5Mais l’opposition notionnelle entre historicité et historicisme ne peut être réduite à un débat disciplinaire, historiographique. Elle engage la philosophie, la théorie du langage, l’anthropologie, le politique dans la mesure où chaque discipline touche au langage et que le langage est l’affaire de la poétique dans le sens que lui confère Meschonnic : elle est l’art et la manière de produire et d’inventer du sens. Ainsi, la pensée de Meschonnic s’oppose de toute sa force au mythe du progrès et du sens de l’histoire, dont le représentant canonique est Hegel. Contre une pensée de l’histoire comme totalité, achèvement, trajectoire métaphysique, Meschonnic refuse la transcendance du sens et défend l’expérience empirique, la spécificité, la particularité, montrant que la conjugaison d’un schème théologique (celui de la destinée) et d’une conception métaphysique du langage induit des effets éthiques et politiques qui, sous prétexte de vouloir comprendre le sens de l’histoire, la fige dans une conception mythique. Ainsi, le chapitre consacré à René Girard (p. 198‑249), où le discours mythique est défini comme ce qui « identifie le sens à la totalité, l’unité à la vérité », montre que le mythe de la catastrophe et de la fin de l’histoire procède du « maintien de l’ordre », c’est‑à‑dire du refus de prendre en charge les équivocités du sens, et qu’il repose sur une définition du mimétisme impliquant une déshistoricisation radicale du discours. Le cadre théologico‑politique posé par Girard transforme l’élaboration du sens en opération de sacralisation – où l’auteur se confond avec le Christ, « Jésus‑Girard » (p. 244), et induit une pensée du politique mythifiante, rassemblant le divers dans l’unité, réduisant l’hétérogène à un fantasme d’identité totalisante : elle est dès lors « le faisceau fabuleux dans lequel on se réconcilie » (p. 218), autrement dit, un mode de pensée « fasciste ». Ainsi, Meschonnic critiquant René Girard montre tout l’intérêt de son épistémologie qui le met en mesure de dévoiler, sous la philosophie du langage, les implications philosophiques, historiques et politiques de la théorie du mimétisme.

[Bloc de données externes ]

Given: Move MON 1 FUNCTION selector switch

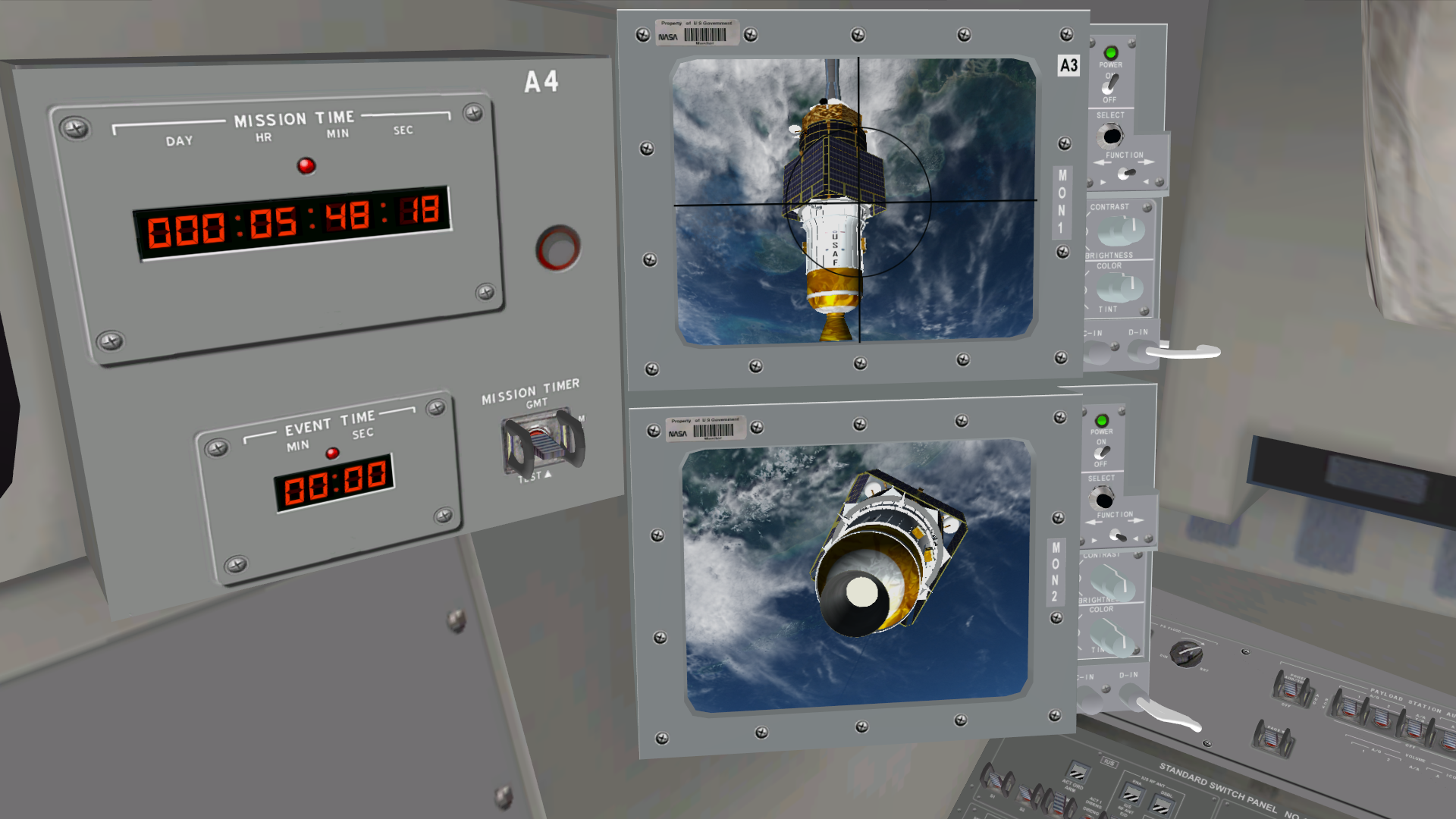Looking at the screenshot, I should click(1126, 174).
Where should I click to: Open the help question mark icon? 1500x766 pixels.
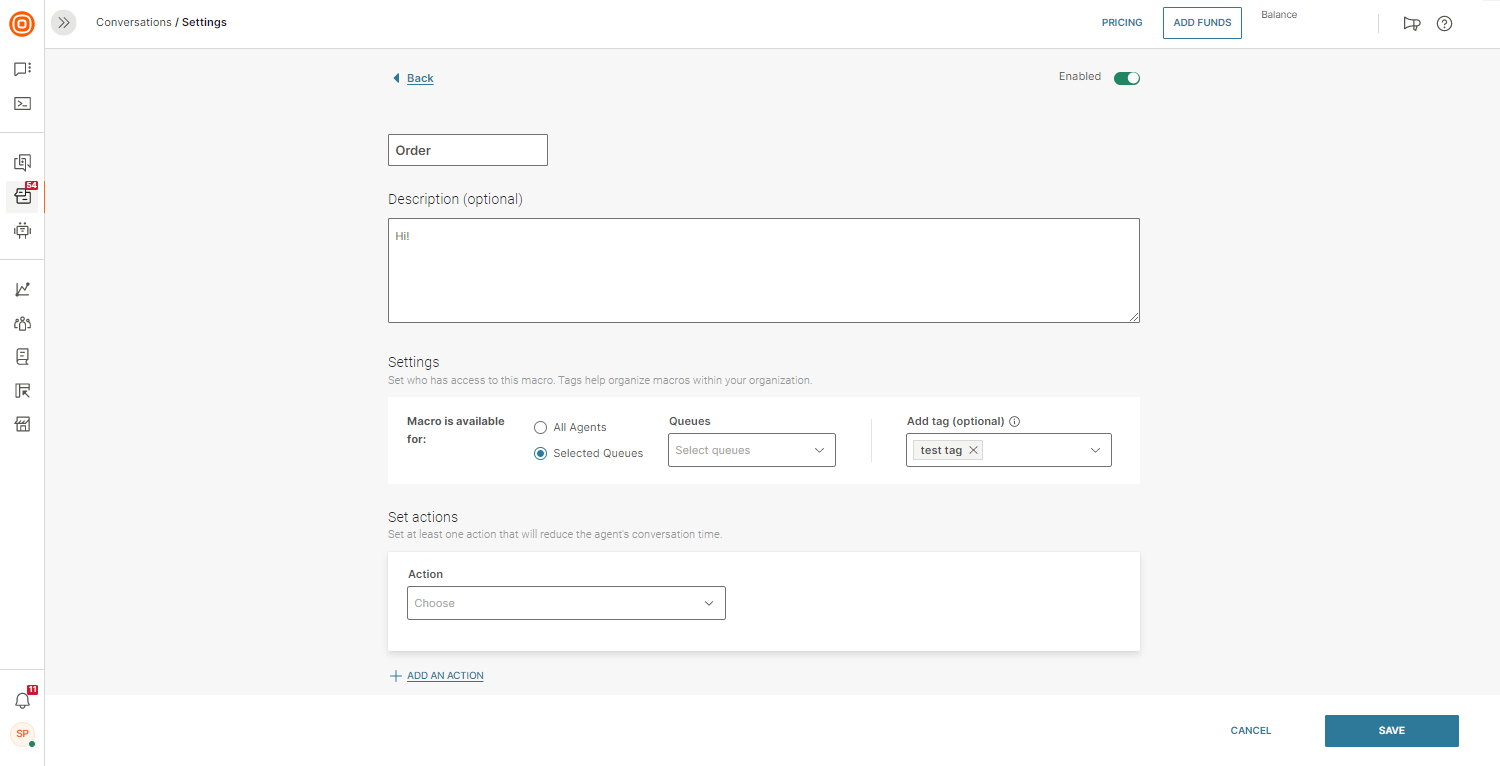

Poétique du langage & métaphysique du signe
6C’est pourquoi la critique du marxisme est également motivée par sa pensée du poétique : dans la section consacrée au langage (p. 305‑547), Meschonnic montre que la philosophie marxiste du langage, en considérant que l’individu est, selon le mot de Marx, « la créature des rapports sociaux », a conduit à oublier le sujet et le discours. S’appuyant sur Humboldt, Saussure et Benveniste, Meschonnic critique l’opposition entre l’individu et le social, ainsi que l’idée que le discours du premier est totalement déterminé par le second. En effet, relevant l’absence d’une théorie du langage et de la poétique chez Bakhtine, qu’il analyse comme l’effet du « primat du politique » sur tout le reste, il s’applique à mesurer les conséquences de ce qu’il appelle, « la métaphysique du signe ».
7Reprenant l’opposition traditionnelle établie par Saussure entre le signifiant et le signifié, Meschonnic affirme que la conception occidentale du langage a été, depuis Platon, déterminée par une pensée du signe qui fait du signifiant un double amoindri du signifié. De la même façon qu’une pensée de l’histoire comme progrès se rapporte aux phénomènes historiques comme la manifestation d’un contenu ontologique, une pensée du politique telle qu’elle est fondée par le marxisme et par le structuralisme suppose, selon l’auteur, de considérer l’individu (ainsi que les catégories linguistiques qui lui correspondent, à savoir la parole et le discours) comme le produit d’une masse (le peuple, le prolétariat) dont il ne serait qu’un constituant anonyme privé de liberté et d’autonomie. Parce que la langue relève du social, le marxisme oublie le discours, qui est de l’individu. Cette articulation entre une pensée du langage et une pensée du politique donne lieu à des équivalences qui permettent la production d’une théorie critique tournée vers le fonctionnement du langage, rappelant, par exemple, que l’historien fabrique un discours plutôt qu’il ne révèle et traduit dans le langage le sens de l’histoire5. Car si l’historien mobilise des figures, Meschonnic rappelle qu’« il n’y a de figures que dans le langage. Pas dans la réalité » (p. 325). Par le biais de cette critique, l’auteur s’engage, théoriquement, contre la métaphysique du signe et en dévoile les effets sur les plans politique et anthropologique. Dans le cas du marxisme, l’absence d’une théorie du langage conduit au dogmatisme et à l’institution de formes de contrôle et de pouvoir, de maintien de l’ordre, menant à l’effacement du sujet au profit de la masse. Ainsi, citant Mandelstam, Meschonnic condamne la mise en place brutale du collectivisme au détriment de la collectivité.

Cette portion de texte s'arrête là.